[GOAL OF THE EXERCISE]: Lines before the one containing "Instruction: Click the DN/000001 note tag" are left out; that line and all after it, through the end of the records, must be transcribed exactly.

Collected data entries
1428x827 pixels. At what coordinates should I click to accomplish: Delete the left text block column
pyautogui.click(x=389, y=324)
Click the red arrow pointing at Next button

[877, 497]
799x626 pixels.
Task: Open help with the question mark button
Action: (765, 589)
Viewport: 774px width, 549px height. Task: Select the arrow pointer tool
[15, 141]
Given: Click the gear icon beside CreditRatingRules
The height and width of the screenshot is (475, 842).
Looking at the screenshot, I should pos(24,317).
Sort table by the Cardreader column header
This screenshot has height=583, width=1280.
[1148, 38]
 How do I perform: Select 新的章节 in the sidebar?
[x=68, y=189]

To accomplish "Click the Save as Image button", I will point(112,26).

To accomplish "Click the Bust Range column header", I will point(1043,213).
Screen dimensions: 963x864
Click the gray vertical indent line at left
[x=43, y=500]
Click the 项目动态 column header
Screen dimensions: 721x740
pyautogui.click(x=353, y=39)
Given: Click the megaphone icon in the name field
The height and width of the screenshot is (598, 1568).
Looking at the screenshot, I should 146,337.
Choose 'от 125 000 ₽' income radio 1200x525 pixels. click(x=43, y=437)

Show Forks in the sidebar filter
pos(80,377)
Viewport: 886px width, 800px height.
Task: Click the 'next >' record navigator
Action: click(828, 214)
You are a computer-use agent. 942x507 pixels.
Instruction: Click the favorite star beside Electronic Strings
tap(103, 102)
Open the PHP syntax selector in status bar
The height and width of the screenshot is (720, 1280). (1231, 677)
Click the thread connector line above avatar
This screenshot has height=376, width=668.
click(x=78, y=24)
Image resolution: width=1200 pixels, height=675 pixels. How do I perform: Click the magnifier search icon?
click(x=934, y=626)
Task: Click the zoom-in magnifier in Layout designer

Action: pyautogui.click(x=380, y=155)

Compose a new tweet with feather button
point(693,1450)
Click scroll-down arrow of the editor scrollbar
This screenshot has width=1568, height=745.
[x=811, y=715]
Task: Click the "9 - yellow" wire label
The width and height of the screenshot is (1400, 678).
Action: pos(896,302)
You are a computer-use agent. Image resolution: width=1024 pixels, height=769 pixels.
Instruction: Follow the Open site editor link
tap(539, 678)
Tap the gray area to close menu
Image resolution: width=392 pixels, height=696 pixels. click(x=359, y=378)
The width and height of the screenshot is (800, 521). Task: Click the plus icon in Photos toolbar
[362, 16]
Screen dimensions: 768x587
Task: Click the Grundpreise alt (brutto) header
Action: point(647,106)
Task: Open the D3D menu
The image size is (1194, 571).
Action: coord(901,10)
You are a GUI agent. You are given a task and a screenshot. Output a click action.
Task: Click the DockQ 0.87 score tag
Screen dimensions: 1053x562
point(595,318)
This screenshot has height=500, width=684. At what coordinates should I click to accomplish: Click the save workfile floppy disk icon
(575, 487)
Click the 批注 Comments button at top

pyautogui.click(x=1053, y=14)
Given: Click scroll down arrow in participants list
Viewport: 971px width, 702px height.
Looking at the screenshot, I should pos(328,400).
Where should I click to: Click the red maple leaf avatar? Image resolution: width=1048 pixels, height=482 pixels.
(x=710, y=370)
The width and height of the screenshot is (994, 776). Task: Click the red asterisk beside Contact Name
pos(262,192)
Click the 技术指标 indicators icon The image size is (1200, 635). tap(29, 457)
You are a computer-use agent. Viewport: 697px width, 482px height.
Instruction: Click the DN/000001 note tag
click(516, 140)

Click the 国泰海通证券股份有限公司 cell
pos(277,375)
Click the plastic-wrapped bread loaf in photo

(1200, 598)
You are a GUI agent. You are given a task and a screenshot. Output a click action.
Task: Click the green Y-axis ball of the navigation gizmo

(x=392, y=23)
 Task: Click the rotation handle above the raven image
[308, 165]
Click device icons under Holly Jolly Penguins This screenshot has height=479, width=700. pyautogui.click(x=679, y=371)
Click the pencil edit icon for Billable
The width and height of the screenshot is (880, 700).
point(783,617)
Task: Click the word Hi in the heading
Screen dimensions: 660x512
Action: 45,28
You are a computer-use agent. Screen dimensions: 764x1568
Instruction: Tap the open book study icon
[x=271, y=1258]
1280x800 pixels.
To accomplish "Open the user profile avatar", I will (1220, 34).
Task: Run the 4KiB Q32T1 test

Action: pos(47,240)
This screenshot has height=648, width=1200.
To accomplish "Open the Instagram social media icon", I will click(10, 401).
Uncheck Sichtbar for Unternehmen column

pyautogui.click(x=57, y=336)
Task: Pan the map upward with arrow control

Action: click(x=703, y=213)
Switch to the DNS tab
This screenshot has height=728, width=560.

[TASK OUTPUT]:
Instruction: Click the DN/000001 note tag
click(516, 140)

Click the 国泰海通证券股份有限公司 cell
pos(277,375)
Click the plastic-wrapped bread loaf in photo

(1200, 598)
You are a GUI agent. You are given a task and a screenshot. Output a click action.
Task: Click the green Y-axis ball of the navigation gizmo

(x=392, y=23)
 Task: Click the rotation handle above the raven image
[308, 165]
Click device icons under Holly Jolly Penguins This screenshot has height=479, width=700. pyautogui.click(x=679, y=371)
Click the pencil edit icon for Billable
The width and height of the screenshot is (880, 700).
point(783,617)
Task: Click the word Hi in the heading
Screen dimensions: 660x512
Action: 45,28
You are a computer-use agent. Screen dimensions: 764x1568
Instruction: Tap the open book study icon
[x=271, y=1258]
1280x800 pixels.
To accomplish "Open the user profile avatar", I will (1220, 34).
Task: Run the 4KiB Q32T1 test

Action: pos(47,240)
This screenshot has height=648, width=1200.
To accomplish "Open the Instagram social media icon", I will click(10, 401).
Uncheck Sichtbar for Unternehmen column

pyautogui.click(x=57, y=336)
Task: Pan the map upward with arrow control

Action: click(x=703, y=213)
Switch to the DNS tab
This screenshot has height=728, width=560.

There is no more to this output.